Options
2022
Conference Paper
Title
Deep Saliency Map Generators for Multispectral Video Classification
Abstract
Despite their black box nature, deep neural networks have been successfully used in practical applications lately. In areas where the results of these applications can lead to safety hazards or decisions of ethical relevance, the application provider is accountable for the resulting decisions and should therefore be able to explain, how, and why a specific decision was made. For image processing networks, saliency map generators are a possible solution. A saliency map gives a visual hint on what is of special importance for the network’s decision, can reveal possible dataset biases and give a more profound insight in the decision process of the black box.This paper investigates how 2D saliency map generators need to be adapted for 3D input data, and additionally, how the methods behave when applied not only to ordinary video input but rather multispectral 3D input data.
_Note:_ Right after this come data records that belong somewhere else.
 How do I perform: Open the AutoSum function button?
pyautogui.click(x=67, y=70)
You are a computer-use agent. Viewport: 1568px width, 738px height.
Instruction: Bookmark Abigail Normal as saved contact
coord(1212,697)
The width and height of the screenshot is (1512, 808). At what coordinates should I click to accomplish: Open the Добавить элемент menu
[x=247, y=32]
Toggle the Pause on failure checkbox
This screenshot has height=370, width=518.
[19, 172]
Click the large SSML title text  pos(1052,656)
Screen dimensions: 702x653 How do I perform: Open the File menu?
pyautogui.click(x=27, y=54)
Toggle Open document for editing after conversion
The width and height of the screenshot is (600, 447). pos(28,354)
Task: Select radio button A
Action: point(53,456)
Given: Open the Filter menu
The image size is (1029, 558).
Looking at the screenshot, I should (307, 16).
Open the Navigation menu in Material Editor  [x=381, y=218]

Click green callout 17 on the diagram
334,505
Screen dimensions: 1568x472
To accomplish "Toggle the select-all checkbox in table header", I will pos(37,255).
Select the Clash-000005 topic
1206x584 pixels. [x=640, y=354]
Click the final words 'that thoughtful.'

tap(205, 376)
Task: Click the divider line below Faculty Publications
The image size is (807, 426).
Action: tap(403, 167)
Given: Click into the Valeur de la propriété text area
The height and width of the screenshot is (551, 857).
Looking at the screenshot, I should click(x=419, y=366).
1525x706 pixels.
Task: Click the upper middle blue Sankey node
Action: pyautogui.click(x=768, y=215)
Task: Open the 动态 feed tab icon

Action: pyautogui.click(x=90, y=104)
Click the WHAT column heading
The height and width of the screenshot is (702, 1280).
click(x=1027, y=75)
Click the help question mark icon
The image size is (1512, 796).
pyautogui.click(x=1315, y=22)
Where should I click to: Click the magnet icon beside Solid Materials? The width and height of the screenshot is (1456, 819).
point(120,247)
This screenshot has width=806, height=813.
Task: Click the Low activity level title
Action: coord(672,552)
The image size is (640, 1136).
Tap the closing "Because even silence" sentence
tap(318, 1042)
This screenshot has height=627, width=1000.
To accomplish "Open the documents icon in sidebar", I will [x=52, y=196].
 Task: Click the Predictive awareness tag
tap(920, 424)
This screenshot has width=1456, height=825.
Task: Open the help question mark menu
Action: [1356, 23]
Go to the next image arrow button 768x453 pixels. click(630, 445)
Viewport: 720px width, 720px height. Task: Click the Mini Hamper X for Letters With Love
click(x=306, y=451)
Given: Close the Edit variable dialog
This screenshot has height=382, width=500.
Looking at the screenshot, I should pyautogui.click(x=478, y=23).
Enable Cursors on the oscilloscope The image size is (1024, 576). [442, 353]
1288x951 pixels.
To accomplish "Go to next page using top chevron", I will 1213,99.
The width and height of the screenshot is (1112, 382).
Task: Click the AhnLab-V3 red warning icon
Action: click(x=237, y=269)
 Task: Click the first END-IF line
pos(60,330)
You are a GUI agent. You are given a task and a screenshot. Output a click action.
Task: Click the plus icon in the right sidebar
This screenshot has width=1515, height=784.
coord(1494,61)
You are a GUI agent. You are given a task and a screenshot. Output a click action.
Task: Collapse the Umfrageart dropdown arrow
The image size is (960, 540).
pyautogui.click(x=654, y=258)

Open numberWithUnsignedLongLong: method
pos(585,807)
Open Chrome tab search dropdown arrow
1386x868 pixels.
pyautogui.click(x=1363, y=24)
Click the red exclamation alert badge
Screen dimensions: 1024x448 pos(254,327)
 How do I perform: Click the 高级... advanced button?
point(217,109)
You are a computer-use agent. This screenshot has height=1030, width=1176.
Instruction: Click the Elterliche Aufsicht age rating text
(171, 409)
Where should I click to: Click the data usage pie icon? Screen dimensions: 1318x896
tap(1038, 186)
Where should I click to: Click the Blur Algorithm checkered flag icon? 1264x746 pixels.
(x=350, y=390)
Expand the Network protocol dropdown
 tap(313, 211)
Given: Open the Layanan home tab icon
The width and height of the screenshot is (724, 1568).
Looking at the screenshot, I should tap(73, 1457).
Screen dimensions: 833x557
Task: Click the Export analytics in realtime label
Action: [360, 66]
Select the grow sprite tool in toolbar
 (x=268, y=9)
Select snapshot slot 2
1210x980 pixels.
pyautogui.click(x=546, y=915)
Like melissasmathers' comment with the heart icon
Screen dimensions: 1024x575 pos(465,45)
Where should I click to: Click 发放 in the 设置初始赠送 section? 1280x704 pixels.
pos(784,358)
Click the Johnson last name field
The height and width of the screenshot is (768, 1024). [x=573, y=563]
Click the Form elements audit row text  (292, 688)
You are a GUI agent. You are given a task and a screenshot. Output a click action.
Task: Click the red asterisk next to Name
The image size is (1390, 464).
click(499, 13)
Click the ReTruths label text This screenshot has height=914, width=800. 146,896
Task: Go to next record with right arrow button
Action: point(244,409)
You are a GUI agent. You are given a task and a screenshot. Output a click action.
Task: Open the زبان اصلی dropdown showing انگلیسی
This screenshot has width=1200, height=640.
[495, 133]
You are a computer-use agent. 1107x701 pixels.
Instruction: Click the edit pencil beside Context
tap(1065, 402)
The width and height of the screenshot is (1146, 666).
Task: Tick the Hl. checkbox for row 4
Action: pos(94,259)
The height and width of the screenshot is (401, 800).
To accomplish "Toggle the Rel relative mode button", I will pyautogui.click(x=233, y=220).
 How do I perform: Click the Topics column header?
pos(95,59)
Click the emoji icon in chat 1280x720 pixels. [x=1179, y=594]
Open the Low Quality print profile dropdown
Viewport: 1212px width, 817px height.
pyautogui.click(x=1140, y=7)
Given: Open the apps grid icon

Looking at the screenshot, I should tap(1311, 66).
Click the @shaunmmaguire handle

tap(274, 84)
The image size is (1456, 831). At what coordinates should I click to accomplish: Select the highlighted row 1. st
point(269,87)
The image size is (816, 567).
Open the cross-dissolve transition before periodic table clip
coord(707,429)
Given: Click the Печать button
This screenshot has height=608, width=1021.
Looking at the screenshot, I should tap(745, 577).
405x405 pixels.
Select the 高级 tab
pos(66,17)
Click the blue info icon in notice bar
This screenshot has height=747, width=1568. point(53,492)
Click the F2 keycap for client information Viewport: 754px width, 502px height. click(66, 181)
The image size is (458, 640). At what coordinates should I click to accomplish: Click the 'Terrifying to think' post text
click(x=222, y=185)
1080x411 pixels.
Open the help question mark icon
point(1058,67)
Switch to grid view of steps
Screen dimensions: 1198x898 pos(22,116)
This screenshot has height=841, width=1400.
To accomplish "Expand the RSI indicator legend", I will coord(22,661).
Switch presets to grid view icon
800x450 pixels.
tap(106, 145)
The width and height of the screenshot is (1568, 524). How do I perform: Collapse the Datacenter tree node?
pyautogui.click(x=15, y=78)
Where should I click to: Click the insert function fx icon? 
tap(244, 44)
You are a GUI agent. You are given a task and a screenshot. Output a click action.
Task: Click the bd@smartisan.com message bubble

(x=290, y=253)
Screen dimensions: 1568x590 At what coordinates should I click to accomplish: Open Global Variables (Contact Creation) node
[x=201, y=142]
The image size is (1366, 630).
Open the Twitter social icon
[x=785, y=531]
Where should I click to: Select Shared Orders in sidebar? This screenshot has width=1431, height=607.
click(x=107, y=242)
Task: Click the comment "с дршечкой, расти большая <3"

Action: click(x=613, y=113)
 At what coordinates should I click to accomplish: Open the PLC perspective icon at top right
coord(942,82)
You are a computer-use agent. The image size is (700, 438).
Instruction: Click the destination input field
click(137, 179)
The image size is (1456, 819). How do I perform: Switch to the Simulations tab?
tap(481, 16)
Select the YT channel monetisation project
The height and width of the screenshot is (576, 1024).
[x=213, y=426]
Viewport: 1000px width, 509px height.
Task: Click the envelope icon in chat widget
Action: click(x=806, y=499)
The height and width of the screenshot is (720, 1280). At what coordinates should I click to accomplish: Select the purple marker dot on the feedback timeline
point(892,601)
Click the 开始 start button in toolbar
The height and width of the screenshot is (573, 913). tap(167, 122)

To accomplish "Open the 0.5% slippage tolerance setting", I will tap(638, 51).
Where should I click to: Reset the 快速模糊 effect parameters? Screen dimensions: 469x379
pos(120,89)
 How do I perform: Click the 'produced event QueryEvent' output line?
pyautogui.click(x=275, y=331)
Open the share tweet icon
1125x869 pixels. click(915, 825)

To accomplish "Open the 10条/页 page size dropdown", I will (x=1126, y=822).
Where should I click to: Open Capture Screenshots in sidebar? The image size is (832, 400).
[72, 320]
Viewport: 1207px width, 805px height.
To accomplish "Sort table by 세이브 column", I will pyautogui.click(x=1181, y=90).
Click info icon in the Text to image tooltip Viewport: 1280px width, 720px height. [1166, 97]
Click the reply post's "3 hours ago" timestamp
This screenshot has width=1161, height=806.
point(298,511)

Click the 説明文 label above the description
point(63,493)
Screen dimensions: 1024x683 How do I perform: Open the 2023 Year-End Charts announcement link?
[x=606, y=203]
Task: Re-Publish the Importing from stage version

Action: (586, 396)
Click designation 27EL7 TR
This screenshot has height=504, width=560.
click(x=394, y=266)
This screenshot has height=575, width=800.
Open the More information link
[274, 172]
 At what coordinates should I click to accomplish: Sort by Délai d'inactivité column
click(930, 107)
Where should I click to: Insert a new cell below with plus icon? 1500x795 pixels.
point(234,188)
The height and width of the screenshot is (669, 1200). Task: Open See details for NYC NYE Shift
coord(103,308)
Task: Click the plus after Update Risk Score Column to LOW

This is exemplarily shown on 3D video input data in human action recognition in the infrared and visual spectrum and evaluated by using the insertion and deletion metrics. The dataset used in this work is the Multispectral Action Dataset, where each scene is available in the long-wave infrared as well as the visual spectrum. To be able to draw a more general conclusion, the two investigated networks, 3D-ResNet 18 and Persistent Appearance Network (PAN), follow a different mindset.It could be shown, that the saliency methods can also be applied to 3D input data with remarkable results. The results show that a combined training with both, infrared and RGB 3D input data, lead to more focused saliency maps and outperform a training with only RGB or infrared data.